++++ DOCUMENT TEXT

Keyboard shortcuts

Press or to navigate between chapters

Press S or / to search in the book

Press ? to show this help

Press Esc to hide this help

Core Concepts

MediaGit-Core is built on several fundamental concepts that enable efficient version control for large media files.

Content-Addressable Storage (CAS)

What is CAS?

Content-addressable storage identifies objects by their content (via cryptographic hash) rather than by name or location.

How MediaGit Uses CAS

File Content → SHA-256 Hash → Object ID (OID)
   "hello"   →   5891b5b522...  →  objects/58/91b5b522...

Every object (blob, tree, commit) is stored under its SHA-256 hash:

  • Blobs: Raw file content
  • Trees: Directory listings
  • Commits: Snapshots with metadata

Benefits

  1. Automatic Deduplication: Identical files stored only once
  2. Integrity Verification: Hash mismatch = corruption detected
  3. Distributed Sync: Objects identifiable across repositories
  4. Efficient Transfers: Only send missing objects

Object Model

MediaGit uses a four-object model inspired by Git:

graph LR
    Commit[Commit Object] --> Tree[Tree Object]
    Tree --> Blob1[Blob: file1.psd]
    Tree --> Blob2[Blob: file2.mp4]
    Tree --> SubTree[Tree: subfolder/]
    SubTree --> Blob3[Blob: file3.wav]
    Commit --> Parent[Parent Commit]

    style Commit fill:#e1f5ff
    style Tree fill:#fff4e1
    style Blob1 fill:#e8f5e9
    style Blob2 fill:#e8f5e9
    style Blob3 fill:#e8f5e9

Blob Objects

  • Purpose: Store raw file content
  • Properties: No filename, no metadata, just bytes
  • Example: large-file.psd → compressed bytes

Tree Objects

  • Purpose: Represent directories
  • Contains: List of blobs and sub-trees with filenames and modes
  • Example:
    100644 blob a3c5d... README.md
    100644 blob f7e2a... large-file.psd
    040000 tree b8f3c... assets/
    

Commit Objects

  • Purpose: Snapshot of repository at a point in time
  • Contains:
    • Root tree hash
    • Parent commit(s) hash(es)
    • Author signature (name, email, timestamp)
    • Committer signature
    • Commit message
  • Example:
    tree f3a5d...
    parent e8c2b...

++++++++
++++ INFORMATION PROVIDED

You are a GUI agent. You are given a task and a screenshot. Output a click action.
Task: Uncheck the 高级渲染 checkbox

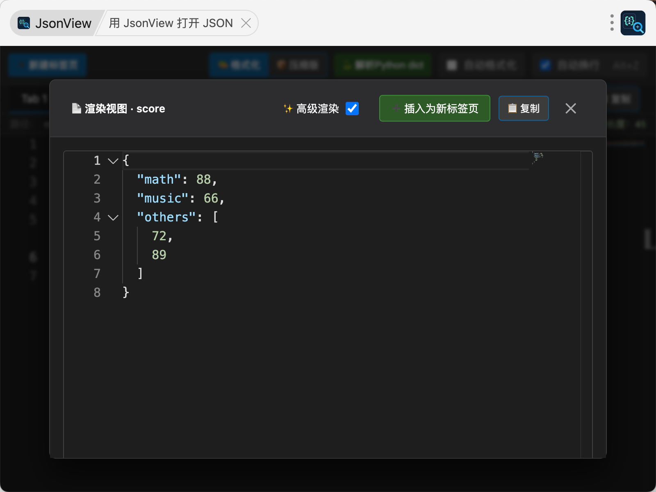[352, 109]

++++++++
++++ INFORMATION PROVIDED

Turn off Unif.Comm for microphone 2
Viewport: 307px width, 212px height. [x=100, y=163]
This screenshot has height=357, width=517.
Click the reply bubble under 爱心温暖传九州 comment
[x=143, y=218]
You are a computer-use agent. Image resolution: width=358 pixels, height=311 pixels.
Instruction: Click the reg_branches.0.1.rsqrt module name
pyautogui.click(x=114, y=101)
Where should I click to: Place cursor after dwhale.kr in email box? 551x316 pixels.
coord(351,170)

++++++++
++++ INFORMATION PROVIDED

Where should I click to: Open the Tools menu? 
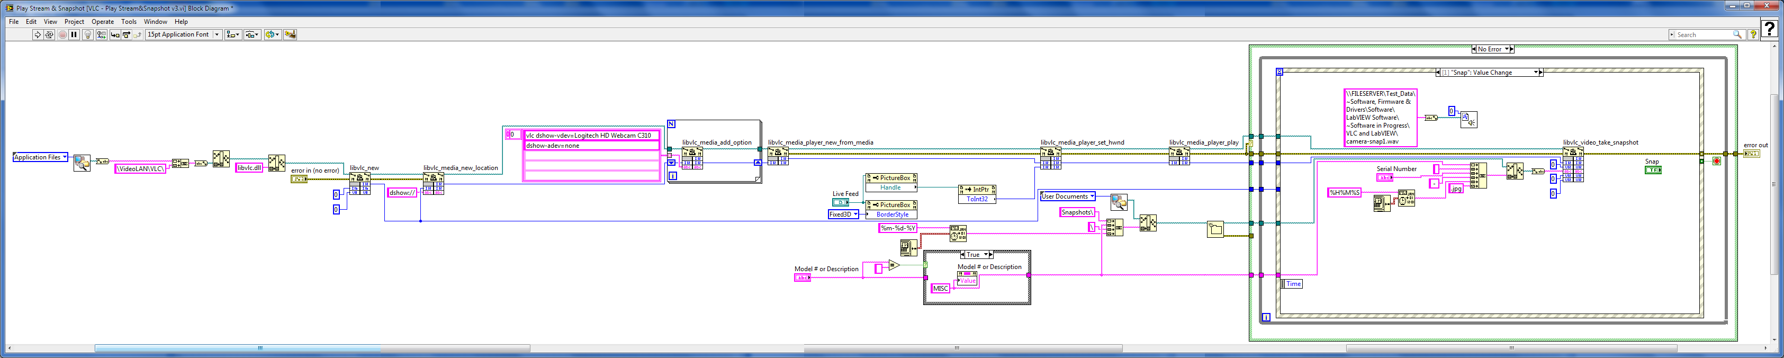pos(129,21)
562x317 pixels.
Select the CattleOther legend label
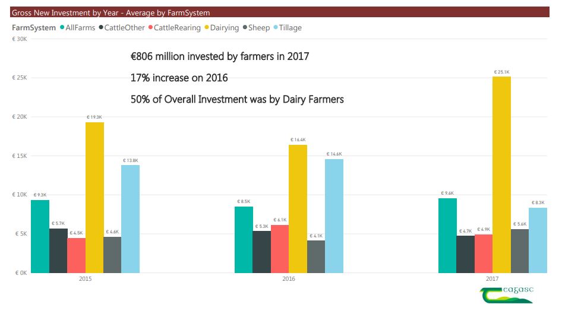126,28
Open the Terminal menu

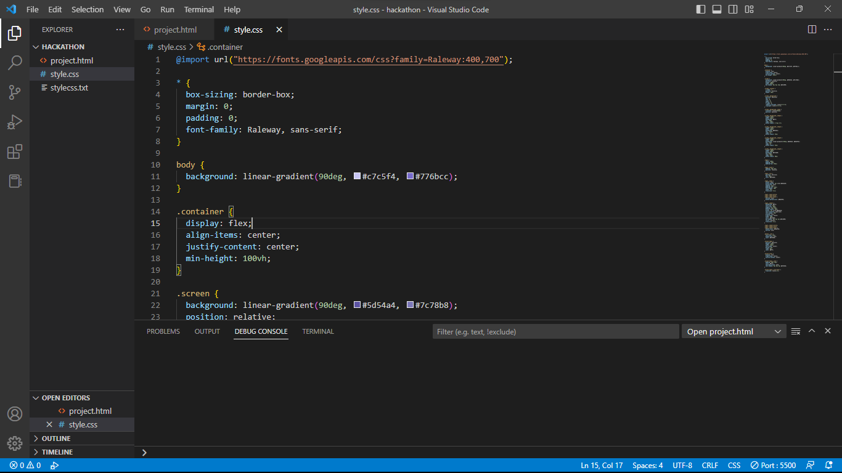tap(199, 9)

++++++++

◆ WHAT TO DO: Copy the stretch of the MediaGit core concepts page from "What is CAS?" through "Object ID (OID)", substituting "hash-based storage" for "CAS". The records have nothing to do with the text above them.

◆ SOLUTION TO THIS EXERCISE:
What is hash-based storage?

Content-addressable storage identifies objects by their content (via cryptographic hash) rather than by name or location.

How MediaGit Uses hash-based storage

File Content → SHA-256 Hash → Object ID (OID)